POST-INCIDENT AUDIT: REPORT #88-B (CRITICAL SYSTEM COMPROMISE)
DATE: 2024-10-14
AUDITOR: Senior Infrastructure Architect (Security/Hardening)
SUBJECT: The systematic failure of docker compose deployments in the “Alpha-Omega” staging environment.
Table of Contents
1. The Incident Log
The following is a raw dump from the host prod-srv-01 during the initial breach detection. The developer responsible claimed the setup was “standard.” I claim it was an invitation to a funeral.
# journalctl -u docker.service --since "2024-10-14 02:00:00"
Oct 14 02:10:15 prod-srv-01 dockerd[1102]: container_id=a4f2e... exec "curl http://169.254.169.254/latest/meta-data/iam/security-credentials/"
Oct 14 02:12:44 prod-srv-01 kernel: [10422.12] audit: type=1400 audit(1728871964.123:45): apparmor="DENIED" operation="mount" info="failed flags check" error=-13 profile="docker-default" name="/proc/" pid=14202 comm="python3"
Oct 14 02:15:01 prod-srv-01 dockerd[1102]: container_id=a4f2e... OOM kill detected. Memory limit exceeded.
# docker stats --no-stream
CONTAINER ID NAME CPU % MEM USAGE / LIMIT NET I/O BLOCK I/O PIDS
a4f2e8b1c0d9 web_app 185.20% 1.99GiB / 2GiB 12.4GB / 8.2GB 14MB / 0B 842
# iptables -L DOCKER -n -t nat
Chain DOCKER (2 references)
target prot opt source destination
RETURN all -- 0.0.0.0/0 0.0.0.0/0
DNAT tcp -- 0.0.0.0/0 0.0.0.0/0 tcp dpt:6379 to:172.18.0.3:6379
The post-mortem revealed a classic disaster. A developer used a standard docker compose file. They exposed Redis to the world. They didn’t set resource limits. They didn’t drop capabilities. An attacker hit the Redis port, used a known Lua script injection to gain shell access, and immediately started probing the cloud provider’s metadata service. The only reason we caught it was a poorly written cryptominer that tripped the OOM killer. We didn’t “win.” We got lucky.
2. The Teardown: Why Your YAML Is a Liability
The default behavior of docker compose is built for speed, not for survival. When you run docker compose up, you are handing the keys of your kernel to a set of binaries you likely haven’t audited.

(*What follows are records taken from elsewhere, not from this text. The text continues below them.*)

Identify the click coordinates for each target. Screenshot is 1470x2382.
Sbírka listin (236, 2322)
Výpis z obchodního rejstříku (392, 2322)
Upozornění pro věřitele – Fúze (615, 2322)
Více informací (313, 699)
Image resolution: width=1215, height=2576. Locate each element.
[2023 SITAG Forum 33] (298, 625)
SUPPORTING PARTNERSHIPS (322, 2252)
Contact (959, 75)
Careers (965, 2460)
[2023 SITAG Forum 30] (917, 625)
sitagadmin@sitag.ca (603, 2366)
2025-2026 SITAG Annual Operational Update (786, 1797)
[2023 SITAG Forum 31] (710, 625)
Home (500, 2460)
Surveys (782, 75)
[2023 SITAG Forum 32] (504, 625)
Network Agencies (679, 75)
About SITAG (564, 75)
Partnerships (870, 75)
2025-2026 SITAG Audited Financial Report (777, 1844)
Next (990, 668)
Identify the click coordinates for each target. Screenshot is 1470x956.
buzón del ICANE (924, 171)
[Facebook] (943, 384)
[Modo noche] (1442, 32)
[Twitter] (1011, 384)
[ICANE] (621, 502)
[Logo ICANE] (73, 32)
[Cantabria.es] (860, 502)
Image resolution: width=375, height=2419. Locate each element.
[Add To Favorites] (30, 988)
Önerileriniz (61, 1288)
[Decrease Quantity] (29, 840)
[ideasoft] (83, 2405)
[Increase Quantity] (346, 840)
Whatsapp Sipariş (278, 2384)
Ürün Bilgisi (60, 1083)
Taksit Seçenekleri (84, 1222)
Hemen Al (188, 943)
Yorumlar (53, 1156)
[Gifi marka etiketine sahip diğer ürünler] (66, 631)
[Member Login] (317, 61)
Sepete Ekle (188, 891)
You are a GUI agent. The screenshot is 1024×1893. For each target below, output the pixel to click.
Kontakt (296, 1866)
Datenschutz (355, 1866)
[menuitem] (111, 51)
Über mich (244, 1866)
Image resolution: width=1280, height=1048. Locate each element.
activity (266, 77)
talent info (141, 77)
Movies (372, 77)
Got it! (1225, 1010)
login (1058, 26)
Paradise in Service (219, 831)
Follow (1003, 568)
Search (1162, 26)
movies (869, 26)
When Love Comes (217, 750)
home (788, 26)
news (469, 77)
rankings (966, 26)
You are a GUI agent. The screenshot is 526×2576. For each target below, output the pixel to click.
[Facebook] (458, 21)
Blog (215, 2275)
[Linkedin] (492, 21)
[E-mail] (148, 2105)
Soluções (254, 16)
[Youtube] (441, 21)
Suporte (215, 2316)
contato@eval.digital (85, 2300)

First, the ports directive. Most developers think 6379:6379 means “open this port on the firewall.” No. It means “bypass the host’s ufw or firewalld and inject a DNAT rule directly into the iptables DOCKER chain.” Your host-level firewall is now irrelevant. If that container is running as root—which it is, by default—you have effectively bridged your internal memory store to the public internet with zero filtering.
Second, the networking. The default bridge network allows every container to talk to every other container. Why does the frontend need to reach the database’s management port? It doesn’t. But in a default docker compose stack, the blast radius is the entire subnet.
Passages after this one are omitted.